---- Data to examine

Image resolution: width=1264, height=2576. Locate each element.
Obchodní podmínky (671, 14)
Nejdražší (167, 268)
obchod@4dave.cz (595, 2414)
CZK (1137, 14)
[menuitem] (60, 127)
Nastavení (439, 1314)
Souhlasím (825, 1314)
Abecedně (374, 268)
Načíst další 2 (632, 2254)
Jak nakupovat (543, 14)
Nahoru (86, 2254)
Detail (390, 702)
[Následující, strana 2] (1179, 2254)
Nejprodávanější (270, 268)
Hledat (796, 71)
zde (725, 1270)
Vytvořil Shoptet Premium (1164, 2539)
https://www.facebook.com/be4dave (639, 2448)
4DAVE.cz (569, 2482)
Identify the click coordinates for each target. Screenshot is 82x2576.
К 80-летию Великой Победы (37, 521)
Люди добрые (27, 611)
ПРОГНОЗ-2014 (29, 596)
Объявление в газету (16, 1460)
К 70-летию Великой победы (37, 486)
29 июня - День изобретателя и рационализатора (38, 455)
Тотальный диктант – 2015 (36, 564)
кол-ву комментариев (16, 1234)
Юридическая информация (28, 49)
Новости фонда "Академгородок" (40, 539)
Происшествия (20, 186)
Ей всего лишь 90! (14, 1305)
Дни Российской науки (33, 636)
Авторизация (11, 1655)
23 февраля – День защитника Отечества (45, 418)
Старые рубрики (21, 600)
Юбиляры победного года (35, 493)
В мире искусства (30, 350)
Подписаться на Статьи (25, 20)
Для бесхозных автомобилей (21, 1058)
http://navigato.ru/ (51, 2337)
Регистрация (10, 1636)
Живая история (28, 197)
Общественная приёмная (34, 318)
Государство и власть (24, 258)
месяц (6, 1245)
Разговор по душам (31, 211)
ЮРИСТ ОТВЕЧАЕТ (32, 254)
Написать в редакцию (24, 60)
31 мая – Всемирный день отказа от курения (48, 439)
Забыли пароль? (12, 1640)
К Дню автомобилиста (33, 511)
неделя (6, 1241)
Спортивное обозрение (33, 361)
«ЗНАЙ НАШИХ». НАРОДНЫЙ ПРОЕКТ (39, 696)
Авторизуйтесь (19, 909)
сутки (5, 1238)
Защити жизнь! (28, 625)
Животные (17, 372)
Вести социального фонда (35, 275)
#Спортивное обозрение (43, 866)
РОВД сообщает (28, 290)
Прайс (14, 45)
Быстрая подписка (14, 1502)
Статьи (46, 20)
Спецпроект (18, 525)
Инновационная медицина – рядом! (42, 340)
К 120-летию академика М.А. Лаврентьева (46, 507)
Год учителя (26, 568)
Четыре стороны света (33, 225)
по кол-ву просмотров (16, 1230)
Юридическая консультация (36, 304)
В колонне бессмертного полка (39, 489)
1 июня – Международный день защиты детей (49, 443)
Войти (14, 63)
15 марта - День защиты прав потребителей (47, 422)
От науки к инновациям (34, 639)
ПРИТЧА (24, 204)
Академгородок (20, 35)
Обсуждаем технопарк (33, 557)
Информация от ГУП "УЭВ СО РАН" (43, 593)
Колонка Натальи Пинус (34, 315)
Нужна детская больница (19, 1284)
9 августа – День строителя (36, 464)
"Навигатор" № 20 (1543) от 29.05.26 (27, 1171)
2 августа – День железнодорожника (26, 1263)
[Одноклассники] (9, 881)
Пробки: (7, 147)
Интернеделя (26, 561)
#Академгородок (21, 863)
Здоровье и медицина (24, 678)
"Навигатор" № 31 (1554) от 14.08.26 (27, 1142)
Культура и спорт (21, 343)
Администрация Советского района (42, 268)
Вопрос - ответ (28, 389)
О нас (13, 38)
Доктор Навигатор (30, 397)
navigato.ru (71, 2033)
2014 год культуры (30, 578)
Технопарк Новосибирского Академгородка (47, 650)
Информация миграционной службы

--------

**Aim of the exercise**
Give the entries once more, exactly as they appear.

**Response box**
Image resolution: width=1264, height=2576. Locate each element.
Obchodní podmínky (671, 14)
Nejdražší (167, 268)
obchod@4dave.cz (595, 2414)
CZK (1137, 14)
[menuitem] (60, 127)
Nastavení (439, 1314)
Souhlasím (825, 1314)
Abecedně (374, 268)
Načíst další 2 (632, 2254)
Jak nakupovat (543, 14)
Nahoru (86, 2254)
Detail (390, 702)
[Následující, strana 2] (1179, 2254)
Nejprodávanější (270, 268)
Hledat (796, 71)
zde (725, 1270)
Vytvořil Shoptet Premium (1164, 2539)
https://www.facebook.com/be4dave (639, 2448)
4DAVE.cz (569, 2482)
Identify the click coordinates for each target. Screenshot is 82x2576.
К 80-летию Великой Победы (37, 521)
Люди добрые (27, 611)
ПРОГНОЗ-2014 (29, 596)
Объявление в газету (16, 1460)
К 70-летию Великой победы (37, 486)
29 июня - День изобретателя и рационализатора (38, 455)
Тотальный диктант – 2015 (36, 564)
кол-ву комментариев (16, 1234)
Юридическая информация (28, 49)
Новости фонда "Академгородок" (40, 539)
Происшествия (20, 186)
Ей всего лишь 90! (14, 1305)
Дни Российской науки (33, 636)
Авторизация (11, 1655)
23 февраля – День защитника Отечества (45, 418)
Старые рубрики (21, 600)
Юбиляры победного года (35, 493)
В мире искусства (30, 350)
Подписаться на Статьи (25, 20)
Для бесхозных автомобилей (21, 1058)
http://navigato.ru/ (51, 2337)
Регистрация (10, 1636)
Живая история (28, 197)
Общественная приёмная (34, 318)
Государство и власть (24, 258)
месяц (6, 1245)
Разговор по душам (31, 211)
ЮРИСТ ОТВЕЧАЕТ (32, 254)
Написать в редакцию (24, 60)
31 мая – Всемирный день отказа от курения (48, 439)
Забыли пароль? (12, 1640)
К Дню автомобилиста (33, 511)
неделя (6, 1241)
Спортивное обозрение (33, 361)
«ЗНАЙ НАШИХ». НАРОДНЫЙ ПРОЕКТ (39, 696)
Авторизуйтесь (19, 909)
сутки (5, 1238)
Защити жизнь! (28, 625)
Животные (17, 372)
Вести социального фонда (35, 275)
#Спортивное обозрение (43, 866)
РОВД сообщает (28, 290)
Прайс (14, 45)
Быстрая подписка (14, 1502)
Статьи (46, 20)
Спецпроект (18, 525)
Инновационная медицина – рядом! (42, 340)
К 120-летию академика М.А. Лаврентьева (46, 507)
Год учителя (26, 568)
Четыре стороны света (33, 225)
по кол-ву просмотров (16, 1230)
Юридическая консультация (36, 304)
В колонне бессмертного полка (39, 489)
1 июня – Международный день защиты детей (49, 443)
Войти (14, 63)
15 марта - День защиты прав потребителей (47, 422)
От науки к инновациям (34, 639)
ПРИТЧА (24, 204)
Академгородок (20, 35)
Обсуждаем технопарк (33, 557)
Информация от ГУП "УЭВ СО РАН" (43, 593)
Колонка Натальи Пинус (34, 315)
Нужна детская больница (19, 1284)
9 августа – День строителя (36, 464)
"Навигатор" № 20 (1543) от 29.05.26 (27, 1171)
2 августа – День железнодорожника (26, 1263)
[Одноклассники] (9, 881)
Пробки: (7, 147)
Интернеделя (26, 561)
#Академгородок (21, 863)
Здоровье и медицина (24, 678)
"Навигатор" № 31 (1554) от 14.08.26 (27, 1142)
Культура и спорт (21, 343)
Администрация Советского района (42, 268)
Вопрос - ответ (28, 389)
О нас (13, 38)
Доктор Навигатор (30, 397)
navigato.ru (71, 2033)
2014 год культуры (30, 578)
Технопарк Новосибирского Академгородка (47, 650)
Информация миграционной службы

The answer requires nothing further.